Selon Mark Steyn, du National Post, tout débat sur la république du Canada est inutile puisque Trudeau et Chrétien ont choisi la règle de l'unanimité pour modifier cet élément de la Constitution canadienne. «Le Canada cessera d'être une monarchie lorsqu'il cessera d'être, point.» Bref, le seul débat qui vaille la peine d'être fait est le suivant: «De quelle monarchie voulons-nous?» Steyn, du reste, estime que les Canadiens républicains sont souvent ridicules. John Manley? «Un idiot.» Autre républicain risible aux yeux de Steyn: un dénommé Rebman, de Surrey, en Colombie-Britannique, qui a fait paraître une lettre aux lecteurs dans l'édition de lundi du Post: «La monarchie, affirmait-il, nous rappelle constamment le système théocratique totalitaire représentatif d'une ère médiévale.» Steyn répond: «Wow! Avec de telles connaissances historiques, M. Rebman pourrait être ministre de la Défense!» (Steyn fait ici allusion au ministre John McCallum, qui avait confondu Vimy et Vichy.)

Pour Jeffrey Simpson, du Globe, la monarchie est une institution solide, certes, mais elle dépend beaucoup de la personne qui la dirige. Autrement dit, elle risque d'être profondément remise en question au Canada lors du décès d'Elizabeth II. «Il est difficile d'imaginer que la popularité de la monarchie au Canada ne déclinera pas encore davantage lorsque Charles et Camilla remplaceront Elizabeth et Philip.»

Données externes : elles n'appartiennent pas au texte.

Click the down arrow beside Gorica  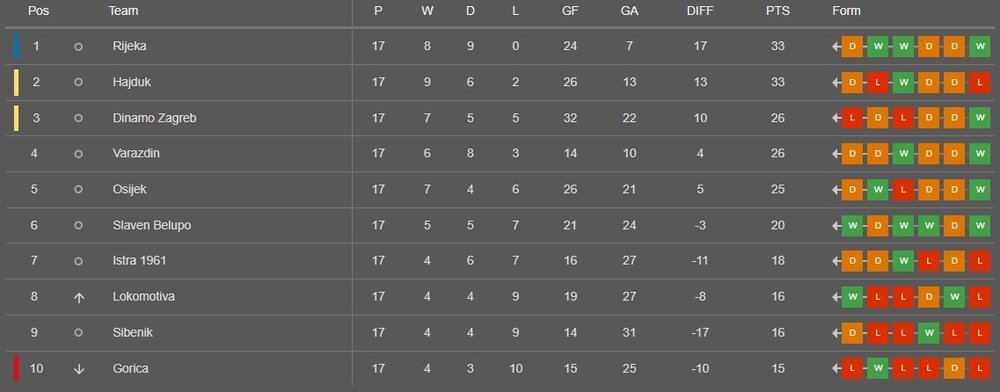[78, 369]
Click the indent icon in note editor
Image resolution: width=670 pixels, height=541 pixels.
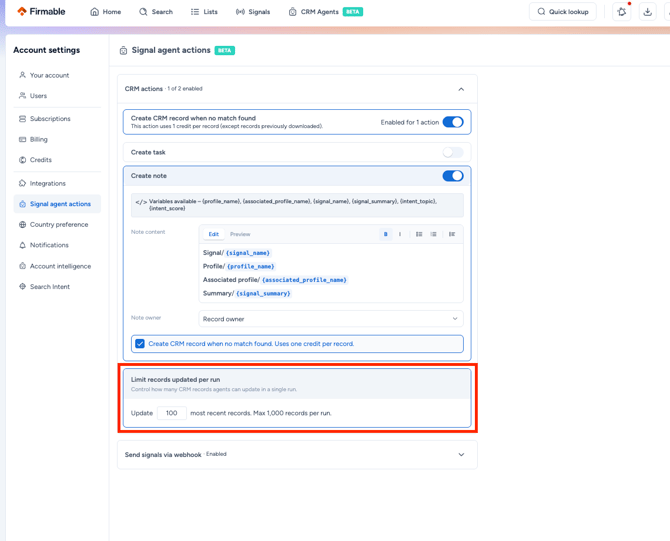[x=452, y=234]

En passant, après le séparatisme québécois, il semble bien que la chose que William Johnson déteste le plus au Canada, c'est la reine. Il publiait jeudi dans le Globe une chronique enlevée contre l'institution de la monarchie. Selon lui, il est grotesque, par exemple, que les parlementaires canadiens aient à prêter serment à la reine: «Ce type de serment vient directement du Moyen Âge», écrit «Pit Bill».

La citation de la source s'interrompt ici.